This study investigated the effect of physical and textural characteristics of limestone and dolomite samples on dynamic elastic modulus (Ed). First, water absorption, density, carbonate percentage, and hardness were measured, and textural properties using thin sections were determined. Then, the effect of textural and physical characteristics on dynamic characteristics was determined by statistical and machine learning (ML) methods. The results showed that the total textures in these rocks are mudstone, wackestone, and packstone. Wackestone and mudstone showed a negative impact on dynamic characteristics, while packstone has a positive impact on Ed. Regression analysis showed that the impact of physical properties on dynamic properties is less than textural properties. Meanwhile, among textural properties, mudstone showed the least effect on Ed. Support vector regression, Levenberg-Marquardt artificial neural network, and Gaussian process regression were used to validate the statistical methods. The correlation coefficient, root mean square error (RMSE), spider diagram, Nash Sutcliffe efficiency (NSE), A10, and A20 indices were used to evaluate the models. Intelligent methods are more accurate than statistical methods in estimating Ed. The LMANN with a correlation coefficient of 99 % and an RMSE of 0.07 %, A10 = 1.00, A20 = 1.00, and NSE = 0.99 showed the highest accuracy among the used models.

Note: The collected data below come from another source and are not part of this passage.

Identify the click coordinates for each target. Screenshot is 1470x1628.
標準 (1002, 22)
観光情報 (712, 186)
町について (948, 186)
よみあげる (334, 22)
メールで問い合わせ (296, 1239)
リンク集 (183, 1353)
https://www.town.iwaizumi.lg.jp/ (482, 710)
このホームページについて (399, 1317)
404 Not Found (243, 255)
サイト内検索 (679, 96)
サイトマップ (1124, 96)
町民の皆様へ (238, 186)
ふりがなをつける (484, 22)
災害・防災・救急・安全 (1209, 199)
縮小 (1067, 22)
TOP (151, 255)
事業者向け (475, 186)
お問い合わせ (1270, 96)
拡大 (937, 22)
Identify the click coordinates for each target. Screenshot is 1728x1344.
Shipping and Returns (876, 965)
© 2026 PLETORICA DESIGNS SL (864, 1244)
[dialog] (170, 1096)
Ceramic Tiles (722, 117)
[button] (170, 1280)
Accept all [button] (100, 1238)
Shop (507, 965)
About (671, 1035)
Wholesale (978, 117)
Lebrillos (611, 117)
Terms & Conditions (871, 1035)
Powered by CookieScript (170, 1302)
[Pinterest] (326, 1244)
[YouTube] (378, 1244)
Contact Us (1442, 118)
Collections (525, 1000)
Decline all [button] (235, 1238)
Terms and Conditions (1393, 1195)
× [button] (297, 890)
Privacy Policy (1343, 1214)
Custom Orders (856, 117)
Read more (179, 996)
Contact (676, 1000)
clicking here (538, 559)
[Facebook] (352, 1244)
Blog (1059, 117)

碳酸盐岩结构和物理性质对动态弹性模量的影响:统计和智能方法的应用
研究了石灰岩和白云岩样品的物理和结构特征对动态弹性模量(Ed)的影响。首先,测量吸水率、密度、碳酸盐百分比和硬度,并使用薄片确定纹理性能。然后,通过统计和机器学习(ML)方法确定纹理和物理特性对动态特性的影响。结果表明,这些岩石的结构主要为泥岩、微晶岩和包层岩。砾岩和泥岩对动态特性的影响为负向,而包覆岩对动态特性的影响为正向。回归分析表明,物性对动态特性的影响小于纹理性。同时,在纹理属性中,泥岩对Ed的影响最小。采用支持向量回归、Levenberg-Marquardt人工神经网络和高斯过程回归对统计方法进行验证。采用相关系数、均方根误差(RMSE)、蜘蛛图、Nash Sutcliffe效率(NSE)、A10和A20指标对模型进行评价。智能方法对Ed的估计精度高于统计方法,其中LMANN的相关系数为99%,RMSE为0.07%,A10 = 1.00, A20 = 1.00, NSE = 0.99,准确率最高。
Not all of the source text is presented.